TASK INSTRUCTIONS — Pictures are to be omitted. Output only the lines from the one containing "Where should I" through the end of the data, word for word.

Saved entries
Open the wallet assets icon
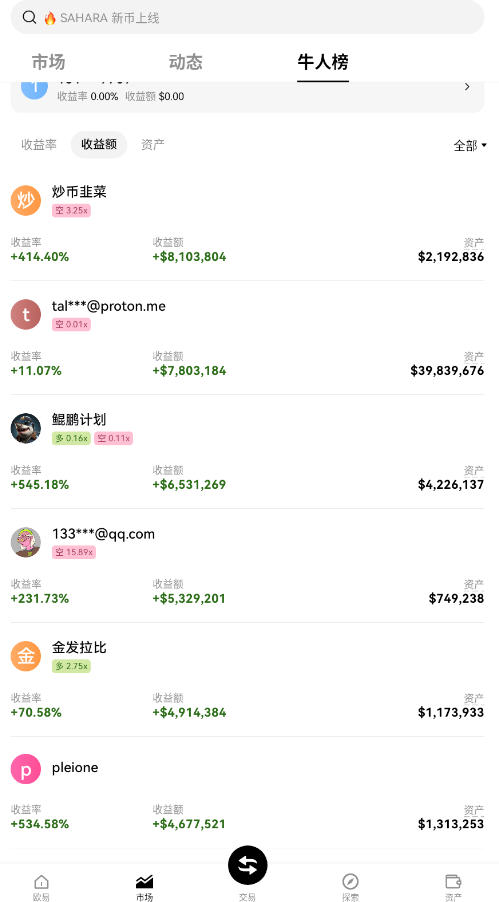499x902 pixels. 454,881
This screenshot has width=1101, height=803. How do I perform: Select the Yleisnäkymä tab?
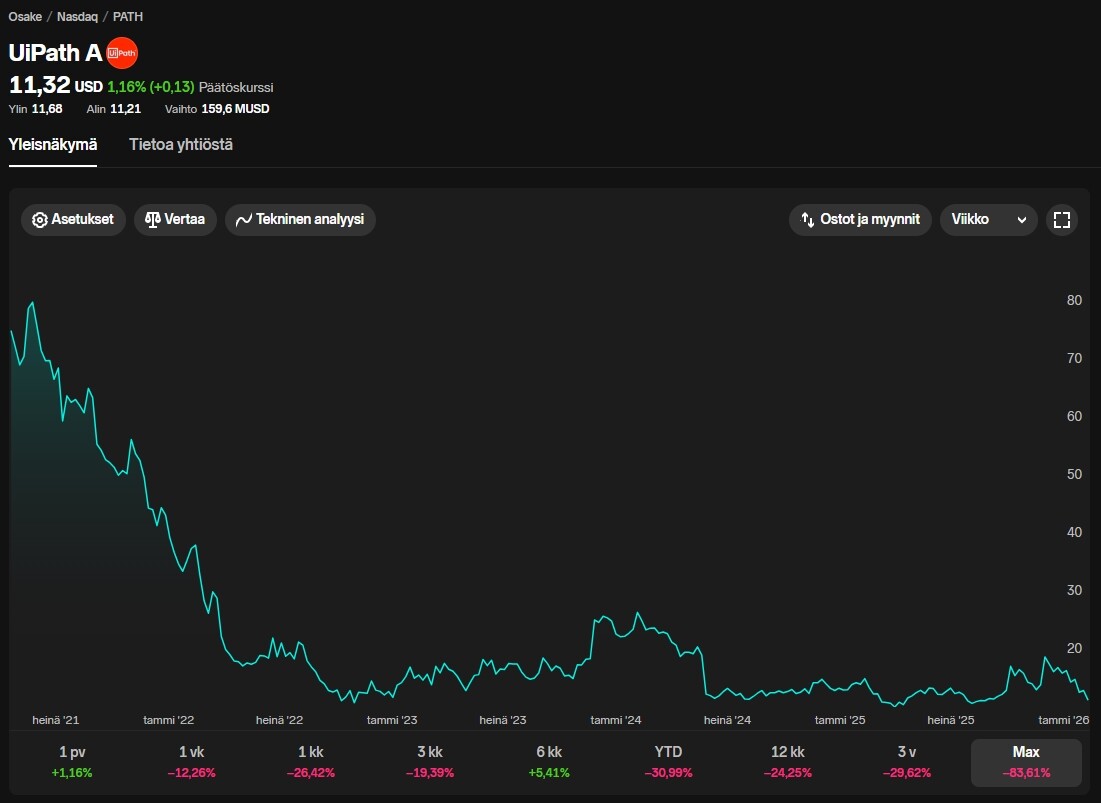[x=53, y=145]
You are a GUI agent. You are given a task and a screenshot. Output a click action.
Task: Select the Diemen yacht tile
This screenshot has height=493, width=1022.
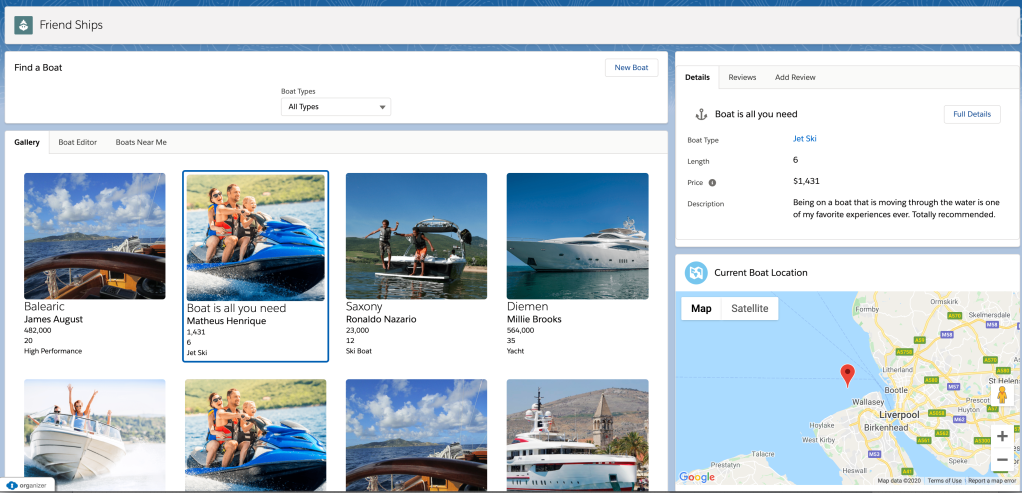coord(577,236)
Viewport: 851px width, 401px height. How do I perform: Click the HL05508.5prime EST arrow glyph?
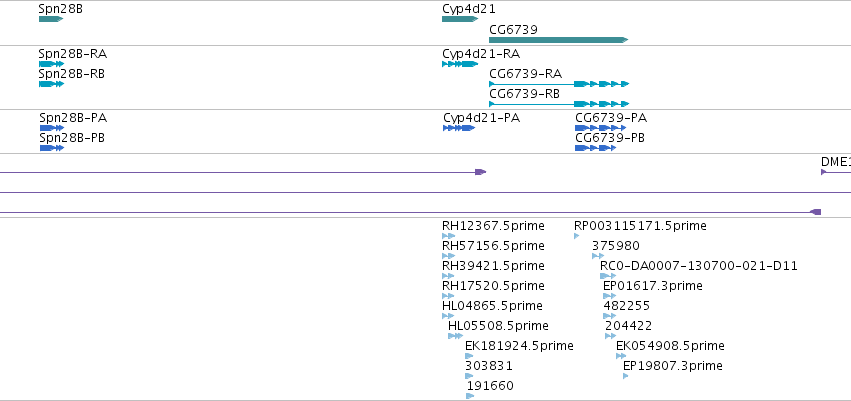[455, 336]
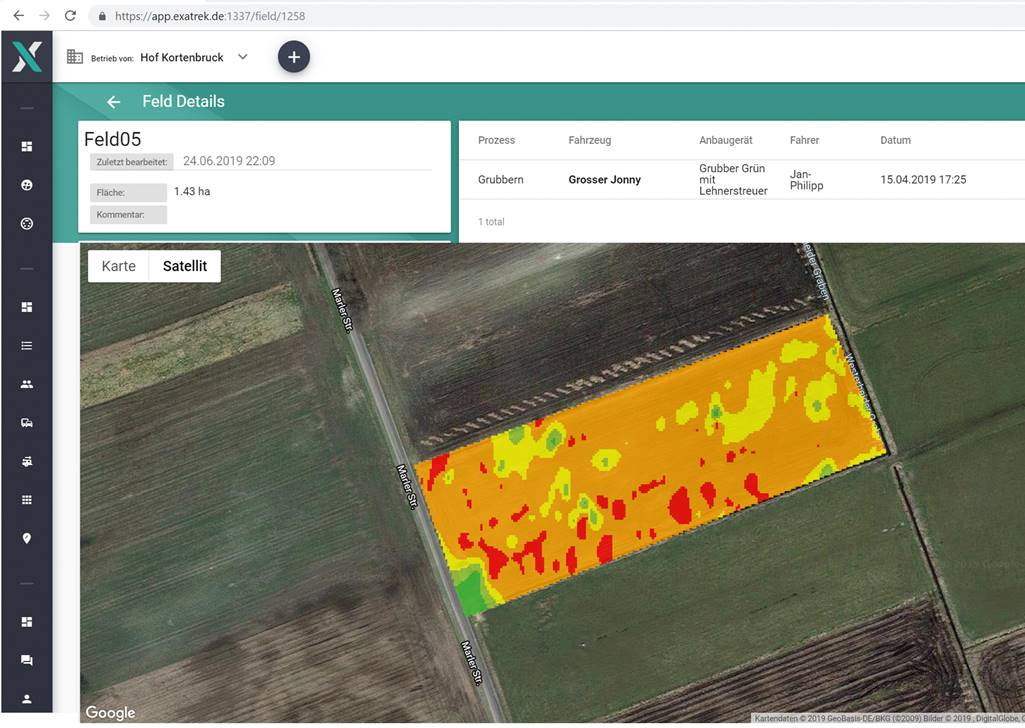This screenshot has width=1025, height=728.
Task: Sort table by Prozess column header
Action: point(496,140)
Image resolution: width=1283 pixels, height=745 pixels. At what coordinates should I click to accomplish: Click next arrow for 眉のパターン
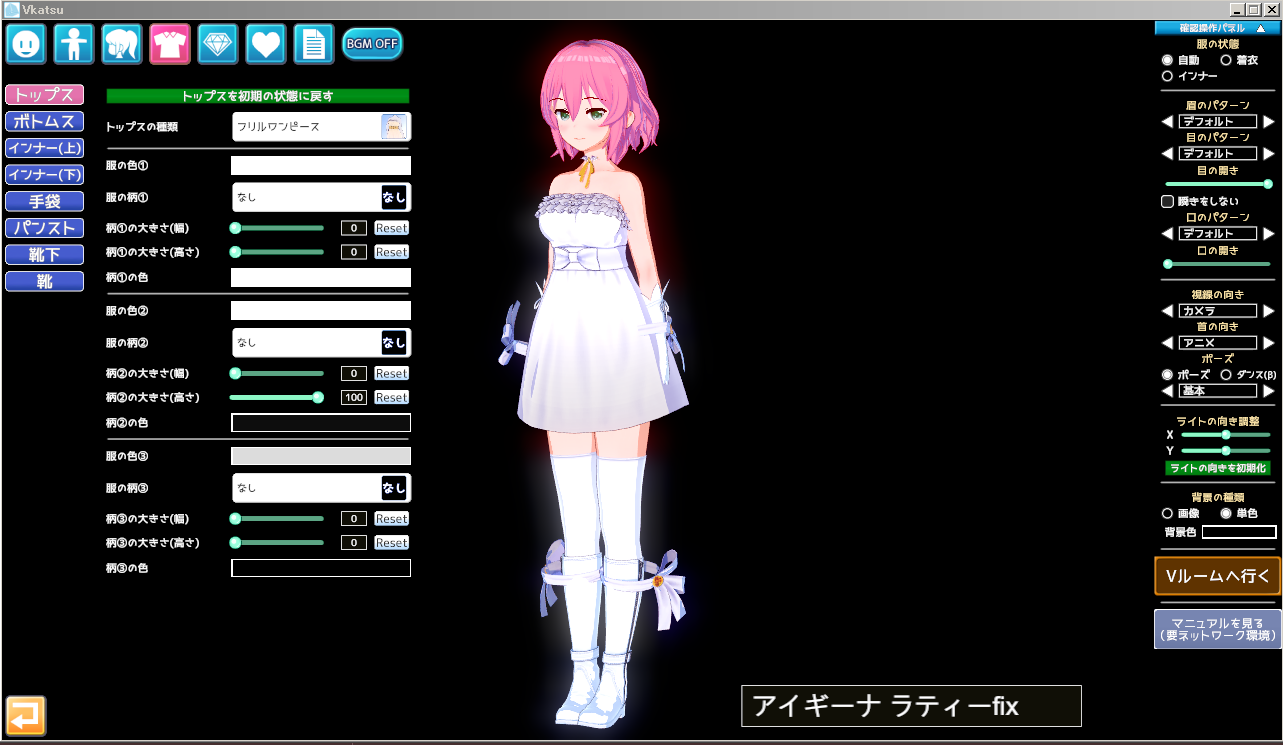click(1269, 122)
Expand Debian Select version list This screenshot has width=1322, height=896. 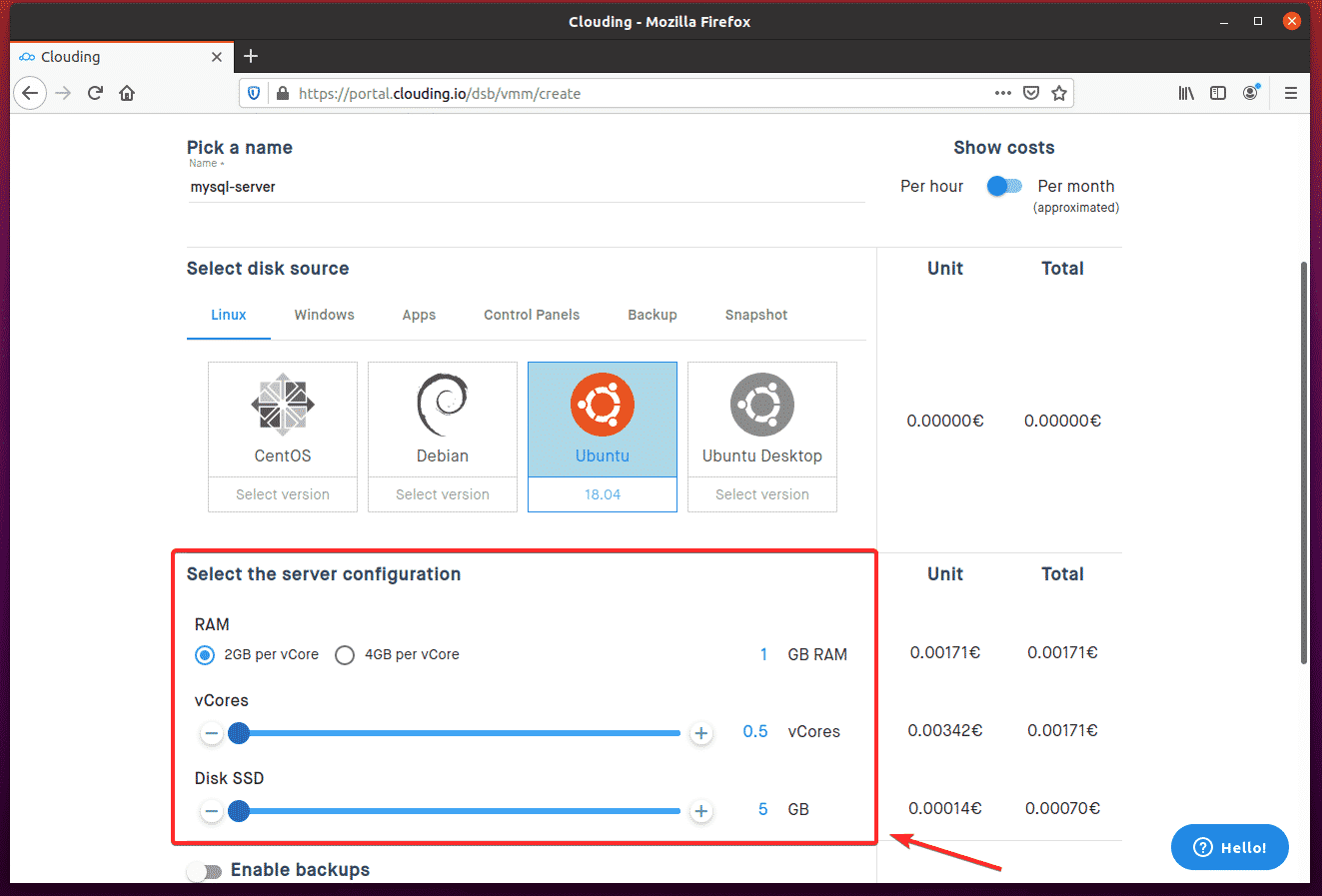click(x=443, y=494)
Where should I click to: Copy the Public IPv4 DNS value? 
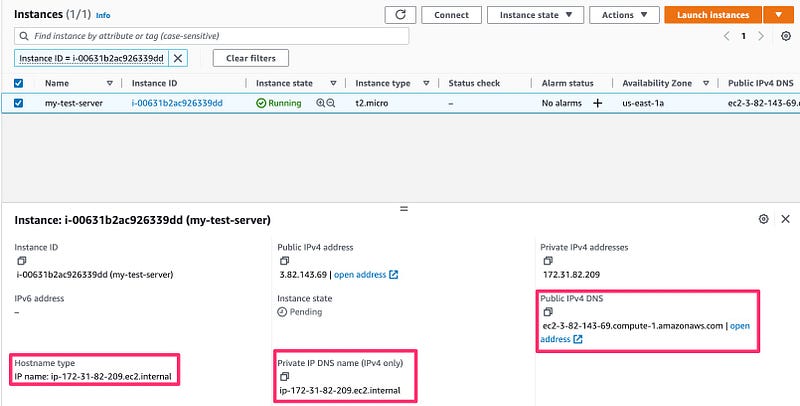tap(546, 311)
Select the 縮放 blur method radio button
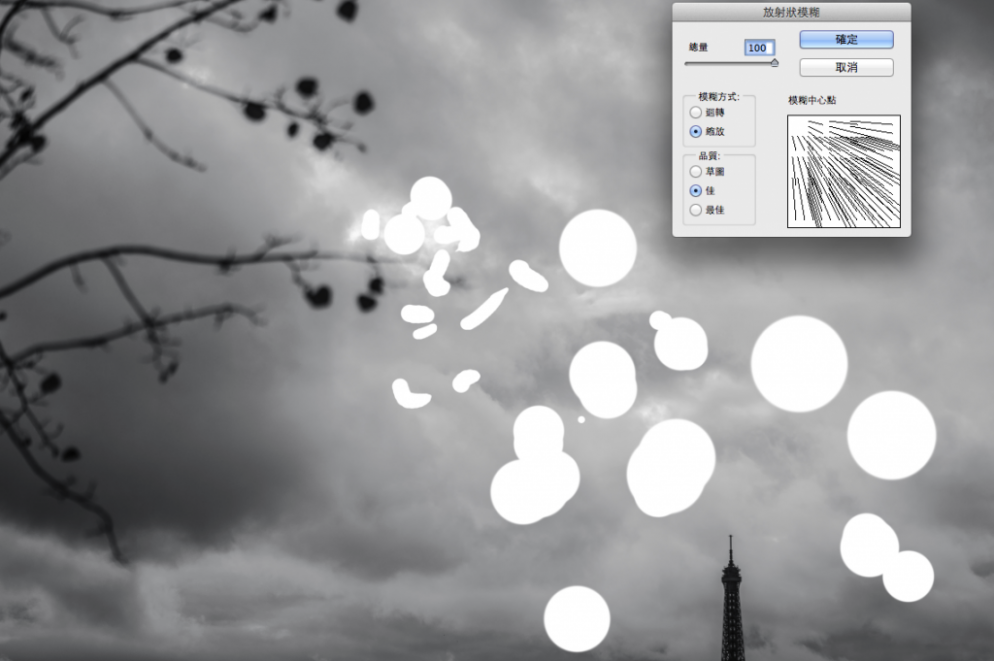Viewport: 994px width, 661px height. point(696,131)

SOLUTION TO THE PROBLEM —
Where should I click to: Copy the Public IPv4 DNS value? 
tap(546, 311)
Select the 縮放 blur method radio button
Viewport: 994px width, 661px height. point(696,131)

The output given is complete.